In 1996, when I was but a wee lad, my school had a head teacher. He was a very happy looking fellow, even if he did have the ability to transform into a hardass motherfucker if you stepped out of line. I remember him telling us how great Warhammer was for his son, who just a few years older than we were. He told us it would make us smart and creative.
One year, he was suddenly replaced by the deputy head, and we never saw him again.
The new head was a woman whose face a permanent scowl, tall, skinny, mannish, a boney face and sallow complexion, with short dykey hair. Thoroughly unlikeable. A real physiognomy case.

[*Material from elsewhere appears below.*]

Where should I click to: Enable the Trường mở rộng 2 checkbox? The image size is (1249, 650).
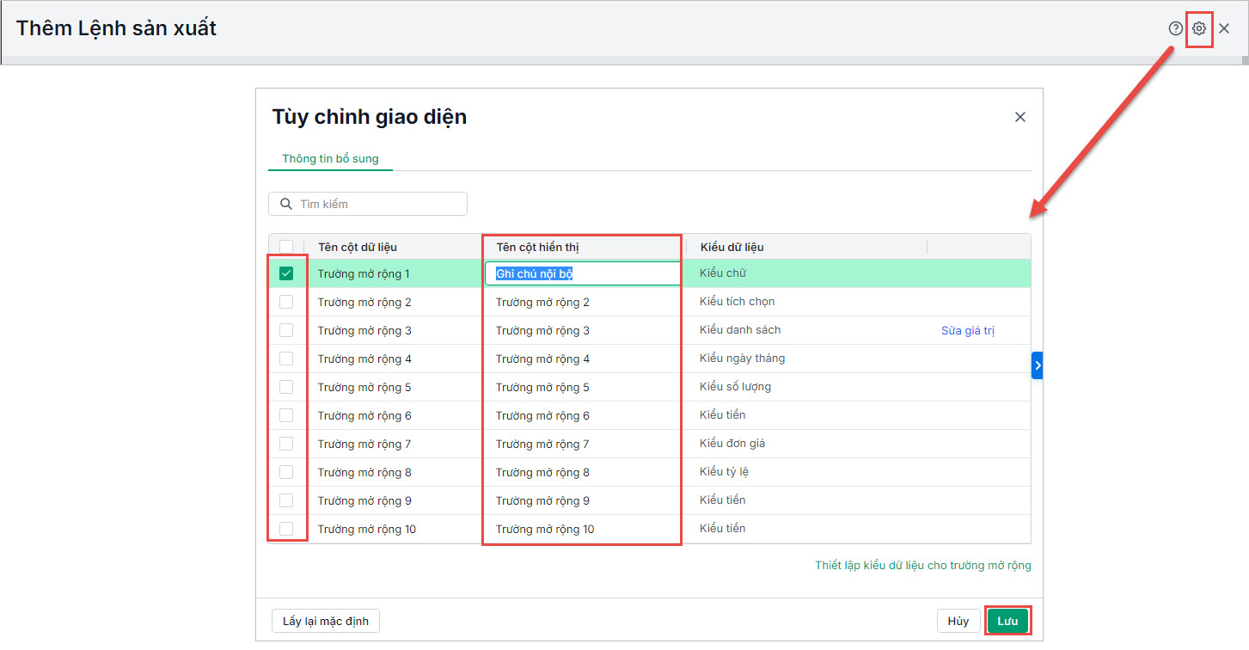pos(286,302)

I never heard specifics about why the original head had been ousted, other than that it was supposedly something to do with Jesus. Even as a child, this struck me as odd, because the only mentions he ever made of god were the non-denominational Christian songs we sung in the hall, such as 'All Things Bright and Beautiful' (which I of course sang as 'All Things Dull and Ugly) - and this singing did not stop under the new leadership, so it obviously wasn't that.

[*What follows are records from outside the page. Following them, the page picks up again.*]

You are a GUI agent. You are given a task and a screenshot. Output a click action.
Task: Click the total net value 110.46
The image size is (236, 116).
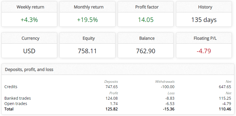coord(225,109)
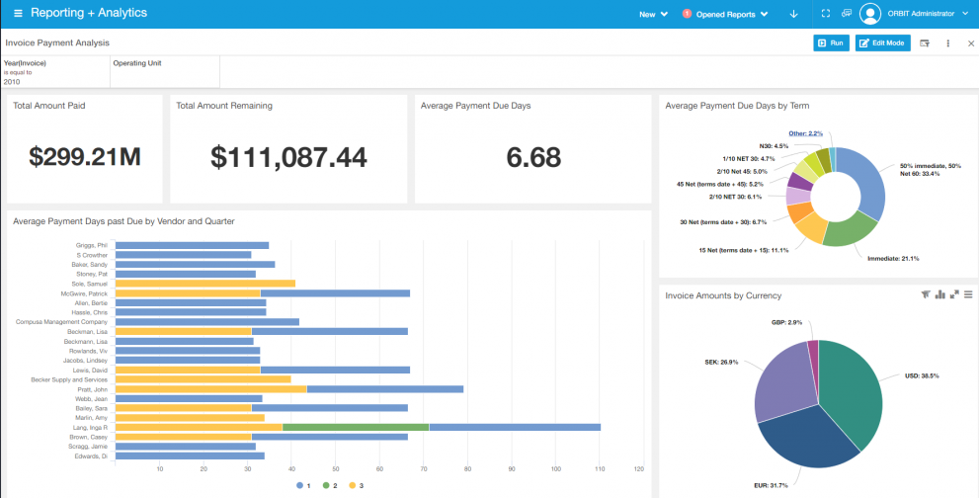
Task: Enter fullscreen mode via header icon
Action: (825, 14)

That year, the new head had us taping old newspaper pages into makeshift clothing - specifically female clothing - for a 'fashion show'. A child drag show, essentially.
I bet he got fired after refusing to teach faggot indoctrination to prepubescent children and trying to use his religious beliefs as his argument for why he couldn't do it.
Especially when they were the ones making it trendy.
On a side note, at the same time they made being German quite verboten.